Everything from the line containing "Image resolution: width=1280" to the last line of the records must be returned verbatim; nothing else belongs in the output.

+--

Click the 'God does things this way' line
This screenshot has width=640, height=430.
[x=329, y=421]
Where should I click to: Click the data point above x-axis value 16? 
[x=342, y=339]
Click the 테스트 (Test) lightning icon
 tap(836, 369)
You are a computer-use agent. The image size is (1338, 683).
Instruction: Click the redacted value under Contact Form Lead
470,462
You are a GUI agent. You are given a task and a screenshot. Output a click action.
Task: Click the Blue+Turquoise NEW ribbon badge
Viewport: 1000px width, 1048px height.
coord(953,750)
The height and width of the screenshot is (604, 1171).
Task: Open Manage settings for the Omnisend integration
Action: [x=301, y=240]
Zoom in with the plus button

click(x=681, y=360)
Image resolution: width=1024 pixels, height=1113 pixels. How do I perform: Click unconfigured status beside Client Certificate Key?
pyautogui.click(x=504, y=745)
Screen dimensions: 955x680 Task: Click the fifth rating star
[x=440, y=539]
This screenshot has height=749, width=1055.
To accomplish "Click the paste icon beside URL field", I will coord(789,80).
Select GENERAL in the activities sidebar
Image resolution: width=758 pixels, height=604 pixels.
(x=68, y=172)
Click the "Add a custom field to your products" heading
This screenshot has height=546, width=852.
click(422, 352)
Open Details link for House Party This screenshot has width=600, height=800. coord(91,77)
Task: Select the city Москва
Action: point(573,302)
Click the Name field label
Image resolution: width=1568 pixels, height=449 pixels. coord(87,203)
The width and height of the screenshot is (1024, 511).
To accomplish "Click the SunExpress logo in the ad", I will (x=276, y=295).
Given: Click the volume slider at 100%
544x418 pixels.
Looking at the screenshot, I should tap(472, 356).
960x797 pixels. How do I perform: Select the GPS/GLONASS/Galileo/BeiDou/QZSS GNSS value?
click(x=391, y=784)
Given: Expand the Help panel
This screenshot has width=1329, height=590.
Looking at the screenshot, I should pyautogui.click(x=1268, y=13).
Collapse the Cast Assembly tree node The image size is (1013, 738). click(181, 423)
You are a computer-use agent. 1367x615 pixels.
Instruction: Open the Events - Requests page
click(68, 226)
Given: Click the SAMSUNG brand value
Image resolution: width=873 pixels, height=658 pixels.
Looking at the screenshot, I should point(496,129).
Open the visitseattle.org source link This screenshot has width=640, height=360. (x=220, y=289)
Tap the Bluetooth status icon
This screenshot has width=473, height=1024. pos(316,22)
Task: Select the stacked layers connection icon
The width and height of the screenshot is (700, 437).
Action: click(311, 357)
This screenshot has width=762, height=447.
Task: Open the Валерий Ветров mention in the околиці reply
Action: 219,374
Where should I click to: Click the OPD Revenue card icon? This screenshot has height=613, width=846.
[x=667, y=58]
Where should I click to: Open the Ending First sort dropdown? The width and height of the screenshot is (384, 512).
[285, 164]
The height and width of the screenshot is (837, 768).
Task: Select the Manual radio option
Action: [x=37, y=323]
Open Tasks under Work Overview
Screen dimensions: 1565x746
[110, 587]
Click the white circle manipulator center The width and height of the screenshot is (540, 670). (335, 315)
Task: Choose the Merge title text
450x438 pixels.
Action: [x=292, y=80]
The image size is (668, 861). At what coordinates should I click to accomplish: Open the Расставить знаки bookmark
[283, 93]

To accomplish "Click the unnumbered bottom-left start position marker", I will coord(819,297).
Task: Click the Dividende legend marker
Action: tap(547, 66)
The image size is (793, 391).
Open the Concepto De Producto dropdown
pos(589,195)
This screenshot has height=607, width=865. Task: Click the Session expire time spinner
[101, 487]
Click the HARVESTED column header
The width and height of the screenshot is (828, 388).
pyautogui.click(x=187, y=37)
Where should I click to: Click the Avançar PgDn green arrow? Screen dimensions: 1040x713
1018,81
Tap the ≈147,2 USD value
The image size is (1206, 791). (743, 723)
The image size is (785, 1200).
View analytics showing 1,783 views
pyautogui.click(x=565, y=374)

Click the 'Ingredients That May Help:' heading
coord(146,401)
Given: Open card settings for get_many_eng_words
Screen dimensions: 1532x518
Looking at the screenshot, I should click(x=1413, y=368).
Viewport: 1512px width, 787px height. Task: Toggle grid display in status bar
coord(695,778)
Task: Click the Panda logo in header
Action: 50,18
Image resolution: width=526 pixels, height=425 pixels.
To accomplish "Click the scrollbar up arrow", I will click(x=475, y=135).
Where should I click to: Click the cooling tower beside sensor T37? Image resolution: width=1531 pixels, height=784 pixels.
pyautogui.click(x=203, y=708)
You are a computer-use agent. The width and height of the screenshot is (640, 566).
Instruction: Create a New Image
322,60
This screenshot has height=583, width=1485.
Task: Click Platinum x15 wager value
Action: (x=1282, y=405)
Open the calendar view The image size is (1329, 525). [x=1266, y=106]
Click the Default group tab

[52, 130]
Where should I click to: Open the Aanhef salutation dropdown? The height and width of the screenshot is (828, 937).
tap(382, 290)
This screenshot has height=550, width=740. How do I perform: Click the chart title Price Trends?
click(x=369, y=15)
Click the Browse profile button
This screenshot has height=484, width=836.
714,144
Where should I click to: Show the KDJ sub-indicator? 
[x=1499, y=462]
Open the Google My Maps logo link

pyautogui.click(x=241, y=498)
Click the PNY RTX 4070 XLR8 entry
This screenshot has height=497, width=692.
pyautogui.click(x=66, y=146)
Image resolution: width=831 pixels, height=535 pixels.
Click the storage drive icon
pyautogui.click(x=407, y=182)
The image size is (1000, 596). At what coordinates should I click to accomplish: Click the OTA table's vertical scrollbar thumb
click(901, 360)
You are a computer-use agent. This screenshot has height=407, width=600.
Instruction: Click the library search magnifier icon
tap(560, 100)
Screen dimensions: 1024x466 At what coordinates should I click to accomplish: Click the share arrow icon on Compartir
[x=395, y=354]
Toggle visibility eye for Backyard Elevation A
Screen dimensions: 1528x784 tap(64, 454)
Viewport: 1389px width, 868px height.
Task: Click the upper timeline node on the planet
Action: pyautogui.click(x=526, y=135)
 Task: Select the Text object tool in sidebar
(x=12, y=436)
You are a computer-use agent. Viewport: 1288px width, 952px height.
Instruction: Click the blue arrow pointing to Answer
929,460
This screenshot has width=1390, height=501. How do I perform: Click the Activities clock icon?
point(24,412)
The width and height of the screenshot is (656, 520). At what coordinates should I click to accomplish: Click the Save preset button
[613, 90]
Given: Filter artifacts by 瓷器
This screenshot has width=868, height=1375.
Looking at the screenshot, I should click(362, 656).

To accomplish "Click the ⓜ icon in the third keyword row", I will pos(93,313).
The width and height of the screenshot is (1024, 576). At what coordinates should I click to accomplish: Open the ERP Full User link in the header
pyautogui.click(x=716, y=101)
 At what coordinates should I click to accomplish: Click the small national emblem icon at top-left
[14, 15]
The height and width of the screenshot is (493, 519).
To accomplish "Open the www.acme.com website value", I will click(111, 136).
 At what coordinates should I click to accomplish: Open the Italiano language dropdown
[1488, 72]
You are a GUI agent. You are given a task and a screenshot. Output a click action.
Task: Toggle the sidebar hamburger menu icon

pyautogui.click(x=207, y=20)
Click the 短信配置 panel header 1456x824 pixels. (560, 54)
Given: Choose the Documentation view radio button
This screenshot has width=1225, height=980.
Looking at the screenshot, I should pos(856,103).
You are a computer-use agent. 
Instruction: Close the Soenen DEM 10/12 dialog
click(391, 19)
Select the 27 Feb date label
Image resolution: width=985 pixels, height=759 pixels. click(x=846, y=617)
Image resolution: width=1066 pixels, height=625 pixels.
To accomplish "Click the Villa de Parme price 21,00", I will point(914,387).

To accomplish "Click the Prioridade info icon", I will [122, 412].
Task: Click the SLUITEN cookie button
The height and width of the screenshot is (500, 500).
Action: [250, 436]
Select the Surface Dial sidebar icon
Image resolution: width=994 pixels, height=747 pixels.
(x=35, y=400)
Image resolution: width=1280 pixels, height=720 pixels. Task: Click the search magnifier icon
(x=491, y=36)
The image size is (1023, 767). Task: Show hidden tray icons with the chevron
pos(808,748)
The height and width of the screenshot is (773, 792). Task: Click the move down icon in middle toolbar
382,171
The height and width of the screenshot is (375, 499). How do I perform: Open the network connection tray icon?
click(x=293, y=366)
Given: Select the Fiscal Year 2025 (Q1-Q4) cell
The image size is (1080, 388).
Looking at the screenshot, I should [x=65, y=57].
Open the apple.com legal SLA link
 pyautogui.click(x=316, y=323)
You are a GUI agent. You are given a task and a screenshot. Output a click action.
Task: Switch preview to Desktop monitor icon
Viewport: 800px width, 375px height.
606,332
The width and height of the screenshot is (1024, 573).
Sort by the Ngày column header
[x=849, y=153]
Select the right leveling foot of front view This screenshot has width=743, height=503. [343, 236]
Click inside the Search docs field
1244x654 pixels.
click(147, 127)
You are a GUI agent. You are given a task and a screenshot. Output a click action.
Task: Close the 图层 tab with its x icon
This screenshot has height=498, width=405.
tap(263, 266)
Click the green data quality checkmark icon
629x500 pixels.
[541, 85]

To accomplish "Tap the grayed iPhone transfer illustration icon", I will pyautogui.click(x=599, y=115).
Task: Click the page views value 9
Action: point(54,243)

+--

| YOUR RESPONSE |
Image resolution: width=1280 pixels, height=720 pixels. Task: Click the search magnifier icon
(x=491, y=36)
The image size is (1023, 767). Task: Show hidden tray icons with the chevron
pos(808,748)
The height and width of the screenshot is (773, 792). Task: Click the move down icon in middle toolbar
382,171
The height and width of the screenshot is (375, 499). How do I perform: Open the network connection tray icon?
click(x=293, y=366)
Given: Select the Fiscal Year 2025 (Q1-Q4) cell
The image size is (1080, 388).
Looking at the screenshot, I should [x=65, y=57].
Open the apple.com legal SLA link
 pyautogui.click(x=316, y=323)
You are a GUI agent. You are given a task and a screenshot. Output a click action.
Task: Switch preview to Desktop monitor icon
Viewport: 800px width, 375px height.
606,332
The width and height of the screenshot is (1024, 573).
Sort by the Ngày column header
[x=849, y=153]
Select the right leveling foot of front view This screenshot has width=743, height=503. [343, 236]
Click inside the Search docs field
1244x654 pixels.
click(147, 127)
You are a GUI agent. You are given a task and a screenshot. Output a click action.
Task: Close the 图层 tab with its x icon
This screenshot has height=498, width=405.
tap(263, 266)
Click the green data quality checkmark icon
629x500 pixels.
[541, 85]

To accomplish "Tap the grayed iPhone transfer illustration icon", I will pyautogui.click(x=599, y=115).
Task: Click the page views value 9
Action: point(54,243)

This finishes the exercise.